Exercise requirements » Give these lines as a numbered list, with the blank lines left out. Cover all the rows.

(Dataset items)
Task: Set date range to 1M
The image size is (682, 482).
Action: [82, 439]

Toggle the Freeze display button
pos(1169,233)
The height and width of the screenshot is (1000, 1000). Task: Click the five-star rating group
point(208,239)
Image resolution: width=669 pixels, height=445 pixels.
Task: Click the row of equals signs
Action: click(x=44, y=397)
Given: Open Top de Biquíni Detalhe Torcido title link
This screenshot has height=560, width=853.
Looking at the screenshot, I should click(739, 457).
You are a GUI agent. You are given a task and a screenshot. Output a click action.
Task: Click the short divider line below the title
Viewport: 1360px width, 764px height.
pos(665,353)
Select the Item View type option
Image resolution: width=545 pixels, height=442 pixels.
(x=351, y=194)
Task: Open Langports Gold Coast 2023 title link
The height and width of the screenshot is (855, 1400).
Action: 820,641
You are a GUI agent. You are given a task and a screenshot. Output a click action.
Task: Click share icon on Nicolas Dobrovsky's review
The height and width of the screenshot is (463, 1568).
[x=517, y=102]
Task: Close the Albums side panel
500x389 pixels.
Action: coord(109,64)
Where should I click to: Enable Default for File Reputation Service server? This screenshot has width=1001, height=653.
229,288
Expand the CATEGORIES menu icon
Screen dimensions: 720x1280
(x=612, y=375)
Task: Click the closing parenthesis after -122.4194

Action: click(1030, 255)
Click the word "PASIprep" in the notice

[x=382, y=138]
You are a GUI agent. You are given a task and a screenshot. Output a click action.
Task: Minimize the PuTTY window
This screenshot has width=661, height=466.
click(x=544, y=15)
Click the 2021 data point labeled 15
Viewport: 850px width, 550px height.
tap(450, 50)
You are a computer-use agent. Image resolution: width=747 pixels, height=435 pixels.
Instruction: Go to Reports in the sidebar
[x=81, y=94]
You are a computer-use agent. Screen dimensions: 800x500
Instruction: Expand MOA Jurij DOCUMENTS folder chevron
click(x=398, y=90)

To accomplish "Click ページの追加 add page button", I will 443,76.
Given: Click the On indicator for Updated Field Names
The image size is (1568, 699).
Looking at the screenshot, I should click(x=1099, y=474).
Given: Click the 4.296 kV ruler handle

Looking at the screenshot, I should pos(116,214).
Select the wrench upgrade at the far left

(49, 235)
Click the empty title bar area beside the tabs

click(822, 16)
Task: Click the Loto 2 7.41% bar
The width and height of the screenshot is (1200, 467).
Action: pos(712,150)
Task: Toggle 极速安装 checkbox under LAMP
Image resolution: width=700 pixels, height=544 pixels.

Response to the task »
1. Task: Set date range to 1M
2. The image size is (682, 482).
3. Action: [82, 439]
4. Toggle the Freeze display button
5. pos(1169,233)
6. The height and width of the screenshot is (1000, 1000). Task: Click the five-star rating group
7. point(208,239)
8. Image resolution: width=669 pixels, height=445 pixels.
9. Task: Click the row of equals signs
10. Action: click(x=44, y=397)
11. Given: Open Top de Biquíni Detalhe Torcido title link
12. This screenshot has height=560, width=853.
13. Looking at the screenshot, I should click(739, 457).
14. You are a GUI agent. You are given a task and a screenshot. Output a click action.
15. Task: Click the short divider line below the title
16. Viewport: 1360px width, 764px height.
17. pos(665,353)
18. Select the Item View type option
19. Image resolution: width=545 pixels, height=442 pixels.
20. (x=351, y=194)
21. Task: Open Langports Gold Coast 2023 title link
22. The height and width of the screenshot is (855, 1400).
23. Action: 820,641
24. You are a GUI agent. You are given a task and a screenshot. Output a click action.
25. Task: Click share icon on Nicolas Dobrovsky's review
26. The height and width of the screenshot is (463, 1568).
27. [x=517, y=102]
28. Task: Close the Albums side panel
29. 500x389 pixels.
30. Action: coord(109,64)
31. Where should I click to: Enable Default for File Reputation Service server? This screenshot has width=1001, height=653.
32. 229,288
33. Expand the CATEGORIES menu icon
34. Screen dimensions: 720x1280
35. (x=612, y=375)
36. Task: Click the closing parenthesis after -122.4194
37. Action: click(1030, 255)
38. Click the word "PASIprep" in the notice
39. [x=382, y=138]
40. You are a GUI agent. You are given a task and a screenshot. Output a click action.
41. Task: Minimize the PuTTY window
42. This screenshot has width=661, height=466.
43. click(x=544, y=15)
44. Click the 2021 data point labeled 15
45. Viewport: 850px width, 550px height.
46. tap(450, 50)
47. You are a computer-use agent. Image resolution: width=747 pixels, height=435 pixels.
48. Instruction: Go to Reports in the sidebar
49. [x=81, y=94]
50. You are a computer-use agent. Screen dimensions: 800x500
51. Instruction: Expand MOA Jurij DOCUMENTS folder chevron
52. click(x=398, y=90)
53. To accomplish "Click ページの追加 add page button", I will 443,76.
54. Given: Click the On indicator for Updated Field Names
55. The image size is (1568, 699).
56. Looking at the screenshot, I should click(x=1099, y=474).
57. Given: Click the 4.296 kV ruler handle
58. Looking at the screenshot, I should pos(116,214).
59. Select the wrench upgrade at the far left
60. (49, 235)
61. Click the empty title bar area beside the tabs
62. click(822, 16)
63. Task: Click the Loto 2 7.41% bar
64. The width and height of the screenshot is (1200, 467).
65. Action: pos(712,150)
66. Task: Toggle 极速安装 checkbox under LAMP
67. Image resolution: width=700 pixels, height=544 pixels.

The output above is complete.